Плечо князя Владимира дрогнуло под его рукой — Иван, должно быть, почувствовал это, еще тяжелей оперся на него и вновь крикнул в толпу:
— Полтретьяцеть рублев на каждый день, покуда буду гостить в Старице!
Толпа оторопело охнула, колыхнулась, вновь подавшись к царским саням, из нее вырвалось несколько радостных криков благодарности, но общей здравицы в свою честь Иван не дождался. Старица была неподкупна, и приниженность князя Владимира, сидевшего чуть ли не пленником в царских санях, действовала на нее сильней, чем щедрая царская милость.
Иван сел, чему-то заумно улыбнулся. Васька Грязной уже было тронул приостановленных им лошадей, но тут из толпы выбился невзрачный мужичина в нагольном кожухе, с топором за поясом, поклонился Ивану, кинув наземь свою шапку, вынул из-за подпояса топор, осторожно, но смело протянул его Ивану.
— Прими, государь… Единое, что имею за душой! И ведай, что и на сей земле чтят тебя!
Иван принял от мужика топор, с любопытством обсмотрел его, вызвонил ногтем лезо, прислушиваясь к топкому жужжанию отменно выкованной стали, тихо и даже скорбно сказал мужику:
— Како ж без топора обойдешься?
— В холопи пойду, государь, — спокойно ответил мужик. Что мне?.. Тебе вот без топора — лихо!
— Верно, мужик! — вздохнул Иван и вновь постучал ногтем по лезвию. — Добрый топор!
— Добрый, государь!.. От батьки моего ко мне перешел…
— Ну спаси тебя бог, мужик! Вовек не расстанусь с твоим даром! А как расстанусь — быть и мне в холопях!
Васька Грязной тронул лошадей. Иван прижал к себе топор, облокотился на его обух — так и доехал до княжеских хором, опираясь на топор.

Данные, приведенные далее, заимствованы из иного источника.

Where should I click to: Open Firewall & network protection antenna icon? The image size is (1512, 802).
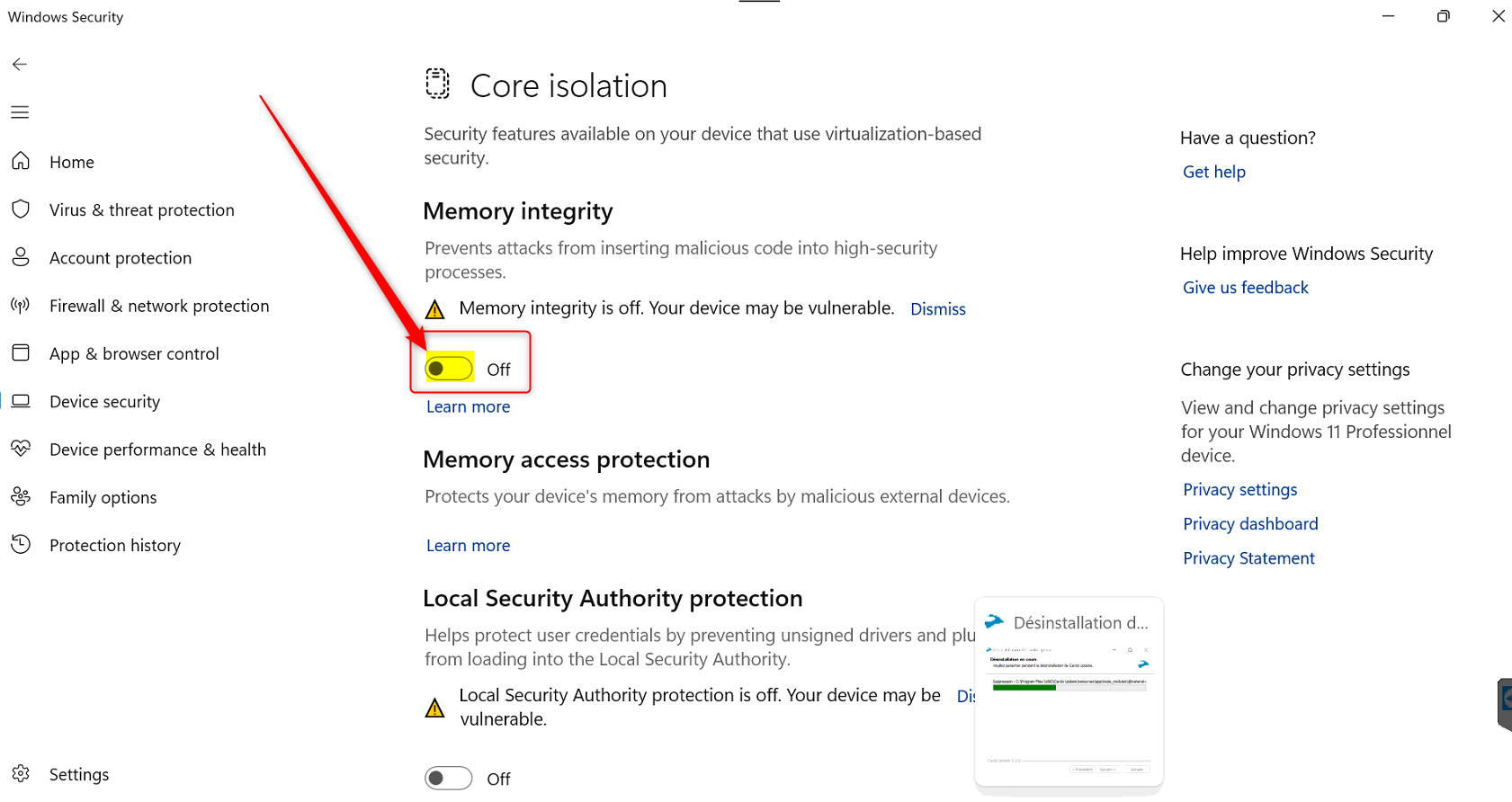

Старицкие хоромы вызывали зависть даже у Ивана. Искусно и ладно было срублено удельное гнездышко старицких князей. Срубили его тверичи еще при князе Андрее, и, должно быть, не без тайного умысла украсили его так затейно резьбой, шатрами, перевяслицами, причелинами, крыльцовыми навесами с водостоками в виде диковинных зверей и самими крыльцами, похожими на распахнутые ларцы, с длинными пологими сходнями, напоминающими выстеленные ковры. Тверичи никогда не упускали случая чем-нибудь досадить Москве, лишившей их удельной независимости, и постарались хоть хоромами возвысить удельного старицкого князя над великим московским.
— Чудные у тебя хоромы, братец, — сказал Иван Владимиру, когда въехали на княжеский двор. — Кремль бы целиком отдал за них!
— Шутишь, государь! — усмехнулся Владимир.
— А ты возьми!..
— Пошто мне Кремль? Вольготно мне и в Старице!
— Отдал бы!.. — сказал самому себе Иван. — Постыла мне Москва…
Владимир недоверчиво скосился на него — промолчал. Иван, почувствовав в его молчании неверие, еще тверже сказал:
— Станется воля божья — оставлю ее! В скит уйду.
— В скиту тебе не место…
— Пошто же?..
Васька Грязной уже разворачивал лошадей перед Красным крыльцом, и Владимир медлил с ответом, рассчитывая, что челядники, бросившиеся навстречу, отвлекут Ивана и он забудет о своем вопросе. Но Иван насточиво повторил его, и Владимир, поняв, что он не вылезет из саней, покуда не услышит ответа, тихо сказал:
— Душа у тебя иная…
— Душа?! — Иван рассмеялся. — Душа у меня праведная, братец, да обитает она в мире скверном. И уж замаралась скверной!
Васька остановил лошадей точно перед крыльцом, ловко спрыгнул наземь и первым подбежал к Ивану, опередив челядников. Иван передал ему топор, настрого приказал сберечь и привезти в Москву.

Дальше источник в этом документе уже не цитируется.